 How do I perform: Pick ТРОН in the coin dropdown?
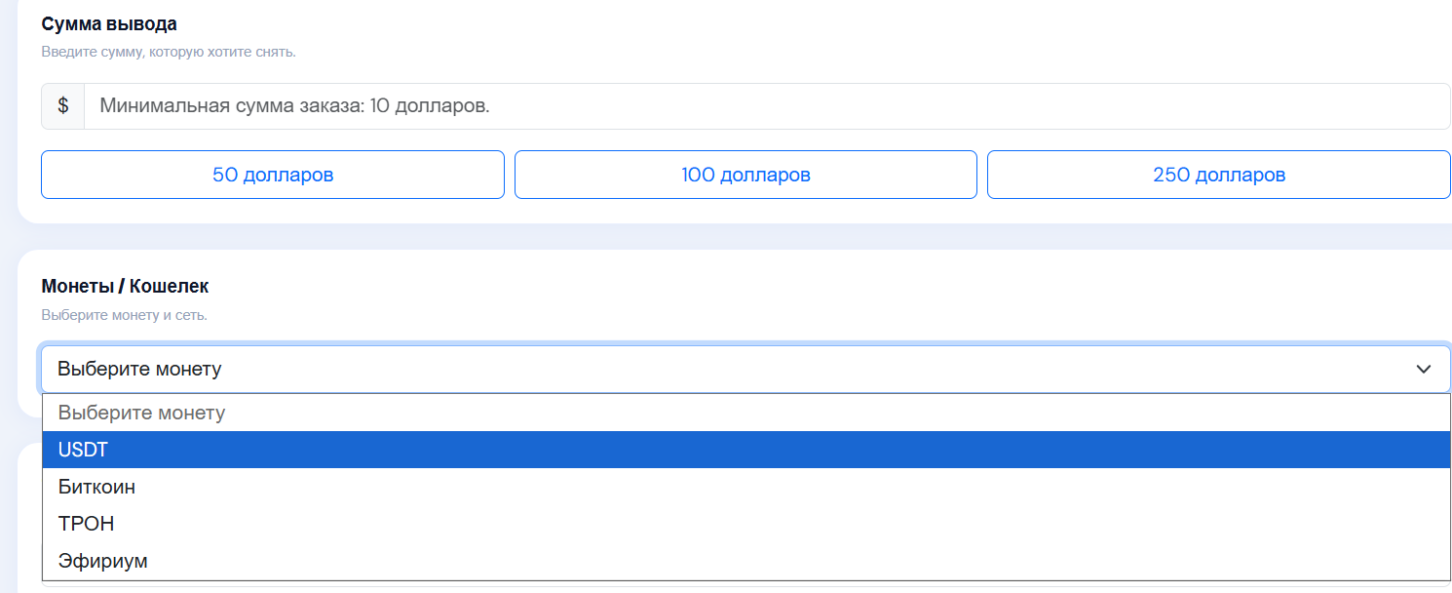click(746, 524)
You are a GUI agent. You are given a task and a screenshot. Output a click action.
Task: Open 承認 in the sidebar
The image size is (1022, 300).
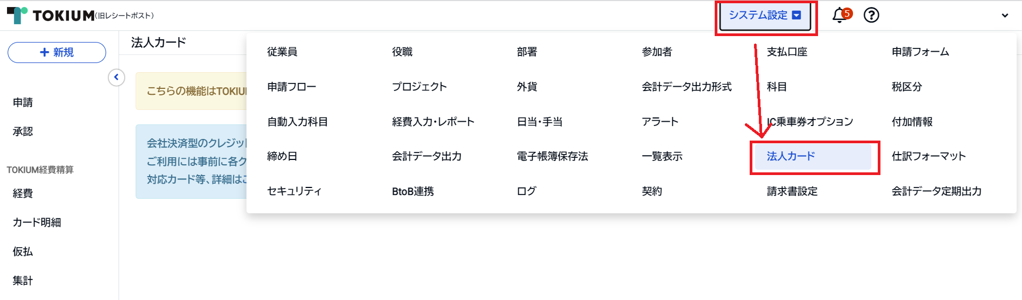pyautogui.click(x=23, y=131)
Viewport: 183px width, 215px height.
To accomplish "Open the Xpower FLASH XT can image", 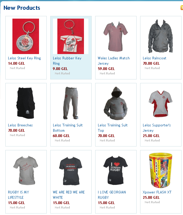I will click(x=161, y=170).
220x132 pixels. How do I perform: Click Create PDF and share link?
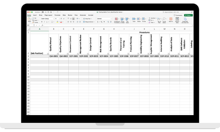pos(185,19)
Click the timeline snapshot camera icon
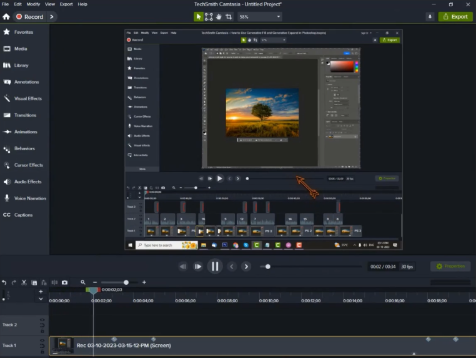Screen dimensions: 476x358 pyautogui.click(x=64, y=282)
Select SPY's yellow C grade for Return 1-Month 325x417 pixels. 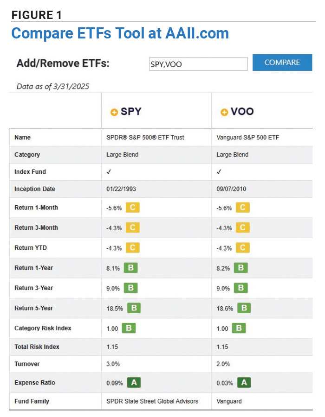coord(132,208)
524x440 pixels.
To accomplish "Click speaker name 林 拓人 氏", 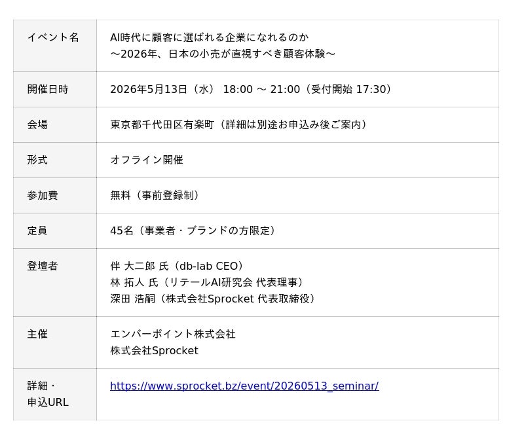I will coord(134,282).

* * *

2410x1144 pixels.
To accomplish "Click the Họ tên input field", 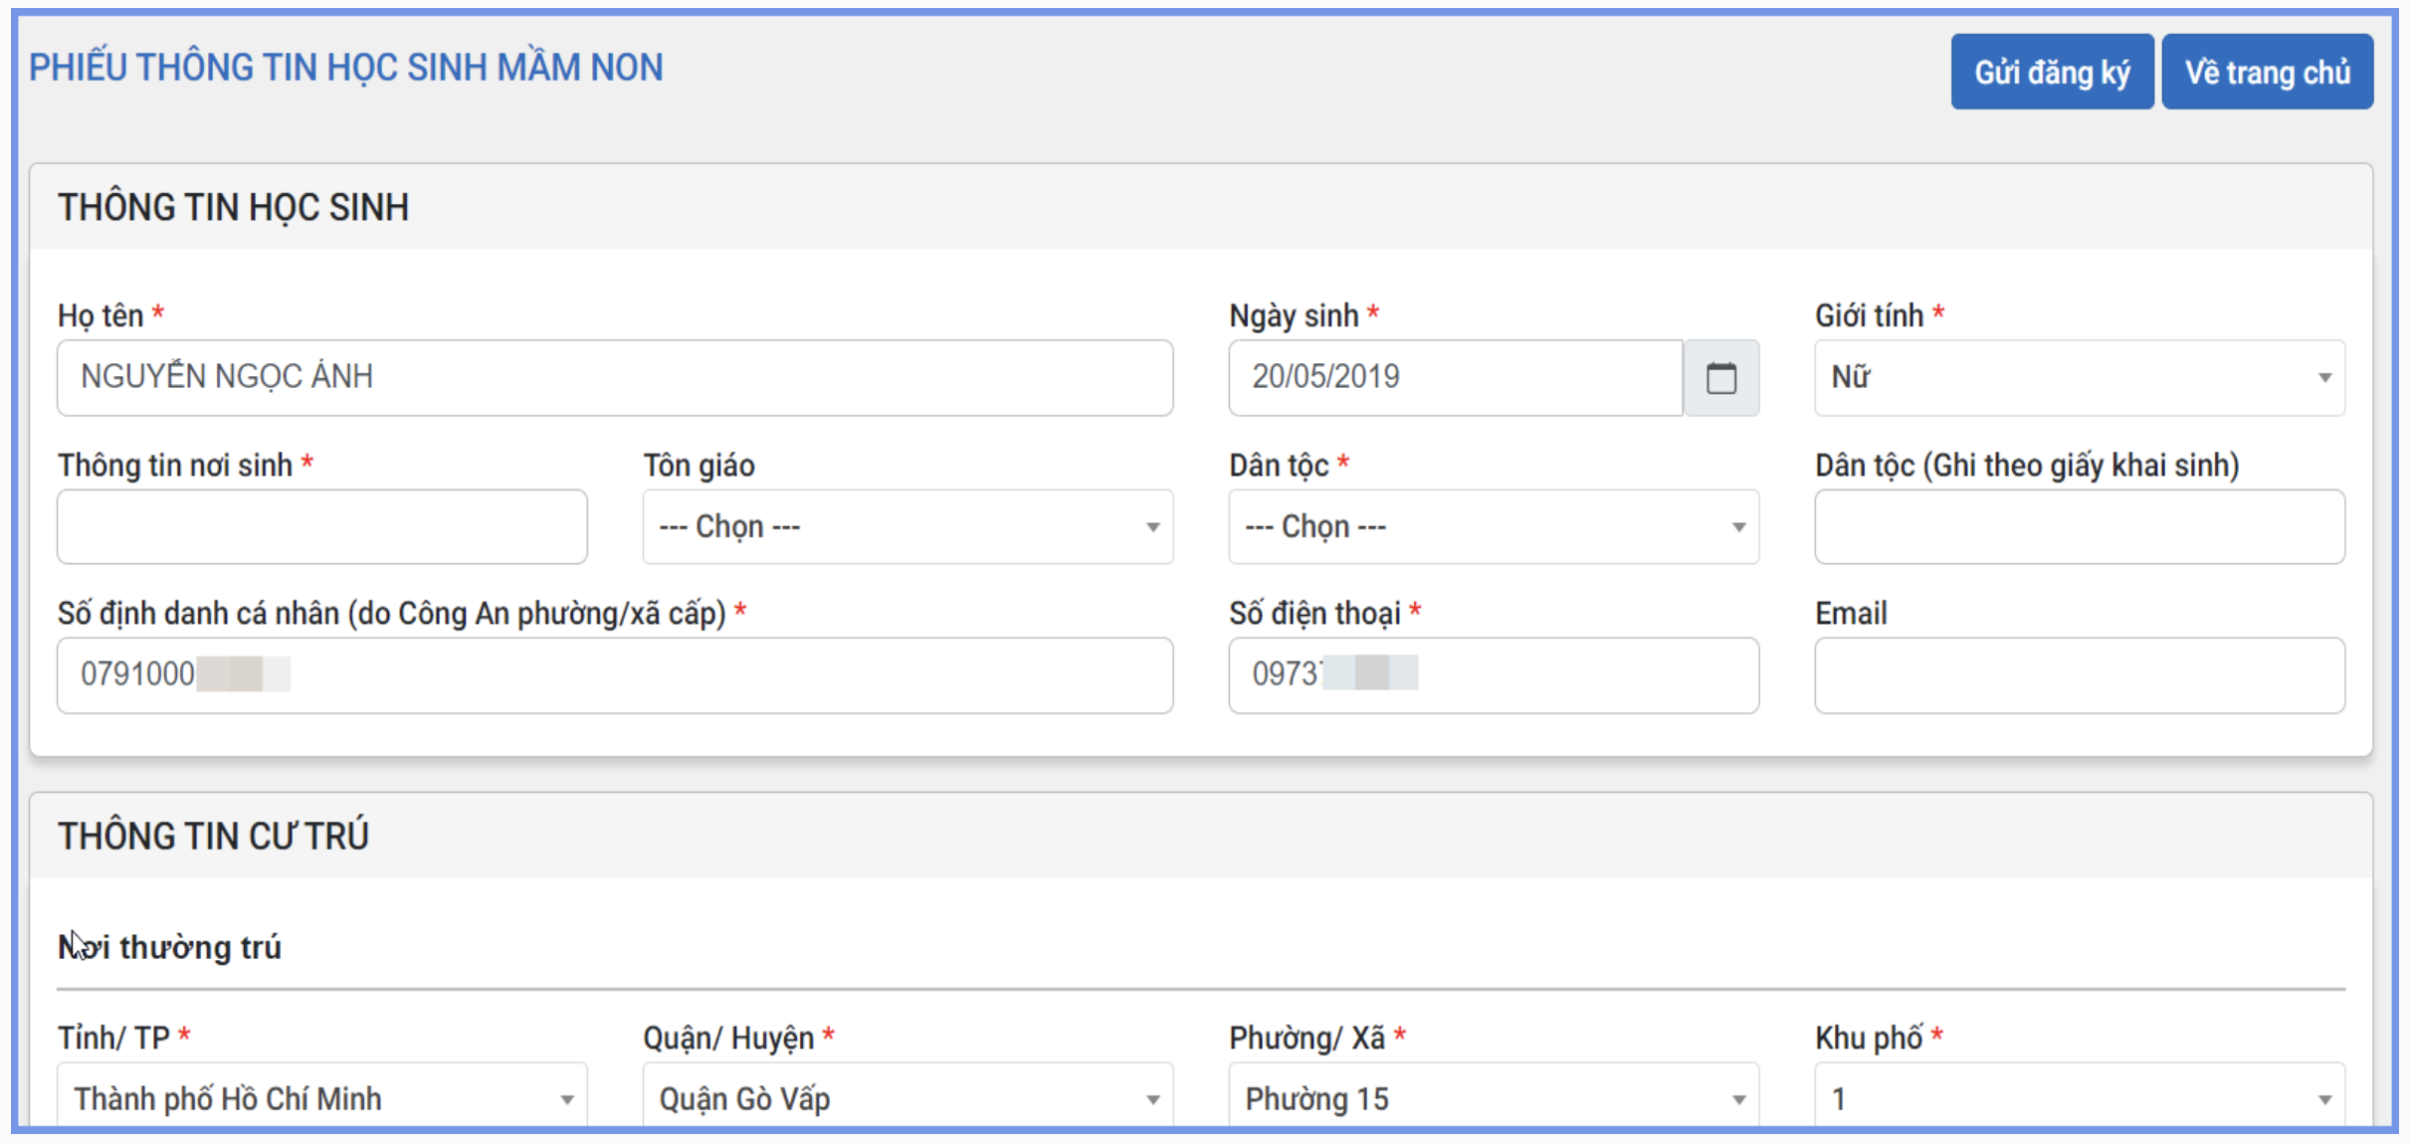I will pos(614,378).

GIVEN REQUEST. Copy out the records word for word, starting at the line that contains "How do I perform: Pick" and ending at the line that contains "pyautogui.click(x=23, y=131)". Leave out the pictures.

CORRECT RESPONSE.
 How do I perform: Pick ТРОН in the coin dropdown?
click(746, 524)
You are a GUI agent. You are given a task and a screenshot. Output a click action.
Task: Open 承認 in the sidebar
The image size is (1022, 300).
pyautogui.click(x=23, y=131)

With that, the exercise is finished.